The aim of this pilot study was to determine the origin in vivo of fibulin-1 (stromal, epithelial, or blood), its significance in tumor progression, and its possible correlation with estrogen and progesterone receptors. We studied the distribution and levels of fibulin-1, ERα, and PgR protein by immunohistochemistry in 14 normal ovaries and 44 human ovarian epithelial tumors. In some tumors, we defined cells producing fibulin-1 mRNA by in situ hybridization.

Materials and Methods

Patients and Ovarian Tissue Sampling

Ovarian tumors were obtained from the Departments of Gynecology and Surgery of the University Hospital of Montpellier, France. After surgery, tumors for immunohistochemical analysis were routinely fixed in formaldehyde (40%; 0.1:1, v/v), acetic acid (100%; 0.1:1, v/v), and methanol (100%; 0.4:1, v/v) in distilled water (FAAM) for at least 24 hours and embedded in paraffin. Thirty-three ovarian epithelial tumors diagnosed between 1994 and 1996 in the Pathology Department included five serous borderline tumors, sixteen serous carcinomas, four mucinous carcinomas, four endometrioid carcinomas, and four clear-cell carcinomas. Eleven serous cystadenomas diagnosed during the same period were selected at random for the same analysis. Fourteen normal ovaries were taken from total hysterectomies performed for prolapsus or fibromyoma. Serous carcinomas and serous cystadenomas to be analyzed by in situ hybridization were immediately frozen in liquid nitrogen after surgical removal and stored at −80°C until in situ hybridization and immunohistochemical analysis of adjacent frozen sections. All tissues were collected for therapeutic or diagnostic purposes according to the ethical rules of Helsinki (1984), modified in Tokyo, and with the approval of the local ethics committee.

Immunohistochemistry

Immunohistochemical analysis was performed on adjacent sections of each paraffin-embedded block of tumors and normal ovaries using control antibody and fibulin-1, ERα, and PgR antibodies, respectively.
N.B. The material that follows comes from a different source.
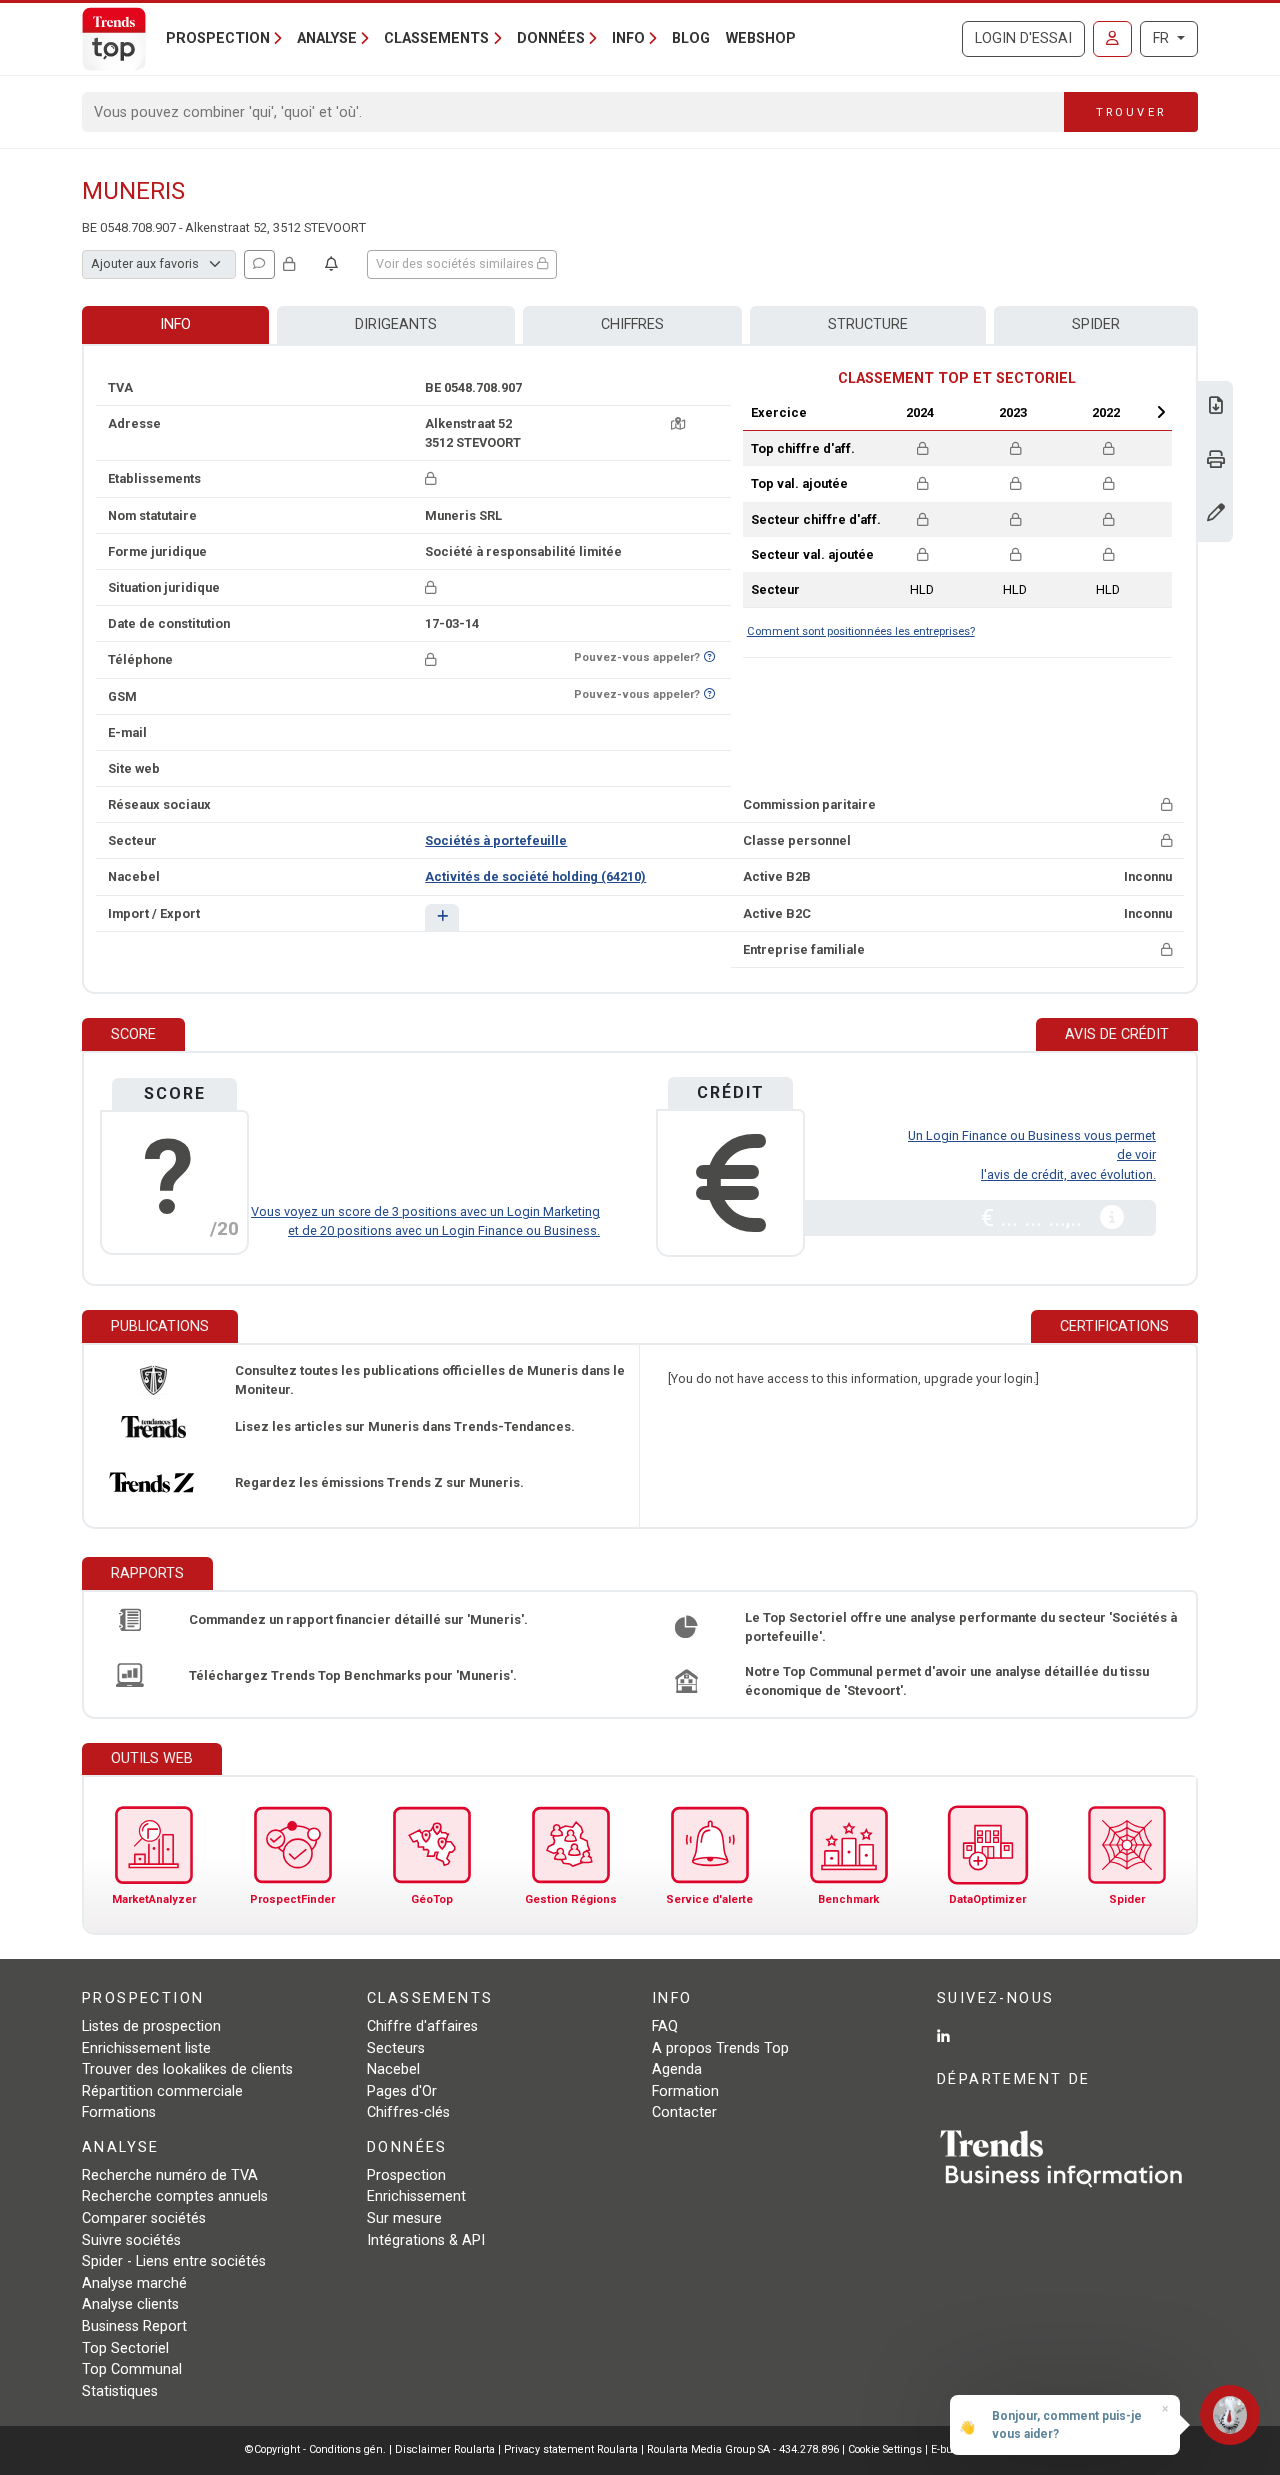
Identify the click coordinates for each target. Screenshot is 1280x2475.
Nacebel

Fibulin-1 staining was performed as described with the mouse anti-human monoclonal antibody (MAb) 3A11. 11

ERα was revealed with 1D5 MAb 17 (Dako, Glostrup, Denmark) at 2.5 μg/ml using a microwave antigen retrieval technique. 18 The 1D5 MAb has been directed at the AB domain of the ERα and does not stain ERβ as checked after transfection of ERβ expression vector into MDA-MB231 cells (A. Lucas, unpublished). PgR was revealed with mPRIII (Transbio SARL, Boulogne, France) at 2.5 μg/ml. 19 Staining was performed using a standard streptavidin-biotin enhanced immunoperoxidase technique (LSAB kit, Dako).

Immunostaining specificity was checked using an irrelevant mouse MAb of the same immunoglobulin (Ig) subclass: UPC10 (Sigma) for 3A11 (IgG2a) and MOPC 21 (Sigma) for 1D5 and mPRIII (IgG1). In each experiment, sections of the same FAAM-fixed and paraffin-embedded cell pellet were used as positive external control: BG1 ovarian cancer cell line 20 for Fib-1 staining, ERα-transfected 3Y1-AD12 cell line 21 for ERα staining, and MCF7 for PgR staining.

Fibulin-1 staining was also performed on frozen sections adjacent to sections used for in situ hybridization. The immunostaining technique was the same as that used for the paraffin-embedded samples but with only 1 μg/ml 3A11 MAb and without Pronase treatment.

Immunostaining Quantification

Fibulin-1 staining intensity was quantified with an image analyzer (SAMBA TITN, Unilog, Grenoble, France) adapted to a Leitz DMRB light microscope (Leica, Wetzlar, Germany) and a 3-CCD DXC-950P color video camera (Sony Corp., Tokyo, Japan) connected to a microcomputer. Fibulin-1 staining intensity was quantified in each section (ovarian and/or peritoneal localization) of the 32 serous tumors, both in proximal tumor stroma (stroma located 0 to 550 μm from tumor cells) and in distant stroma (stroma located 550 μm to 1.5 mm from these cells). In normal ovaries, fibulin-1 staining was also quantified in proximal stroma (0 to 550 μm from surface epithelial cells) and in distant stroma. Staining intensity was assessed as the mean integrated optical density measured in each section on 4 to 65 fields (one field corresponding to 550 μm diameter at ×20 magnification). The field number varied with the tumor area and labeling heterogeneity. The background intensity of the negative control in an adjacent section was subtracted from the total intensity to obtain specific staining. 22

No significant variations were observed between experiments, as checked with a positive stained external control (BG1 cells pellet) analyzed in parallel.

ERα and PgR immunostaining semiquantification was performed using light microscopy. The percentage of nuclei from tumor and normal epithelial cells stained with the two antibodies was estimated and separated into three groups with low, moderate, and high receptor content (see Figure 7 ).

Figure 7.

Figure 7.

Correlation between fibulin-1 staining intensity in tumor stroma and ERα (A) or PgR (B) nuclear staining in serous tumors. There was only one ERα-negative ovarian carcinoma, whereas 10 of 16 carcinomas were negative for PgR staining. P values were determined according to the nonparametric Kruskas-Wallis test (A) and the nonparametric Wilcoxon-Mann-Whitney test (B). Bar, median value. Fibulin-1 was not correlated with ERα but was negatively correlated with PgR.

In Situ Hybridization

The cellular distribution of fibulin-1 mRNA was analyzed with a nonisotopic in situ hybridization procedure using digoxigenin-labeled probe. A 325-mer antisense probe was chosen in the common region of fibulin-1 from nucleotides 84 to 409. Probe specificity was checked using the GeneJockey program on a Macintosh IICi computer and relative to Gene Bank nucleotide sequences.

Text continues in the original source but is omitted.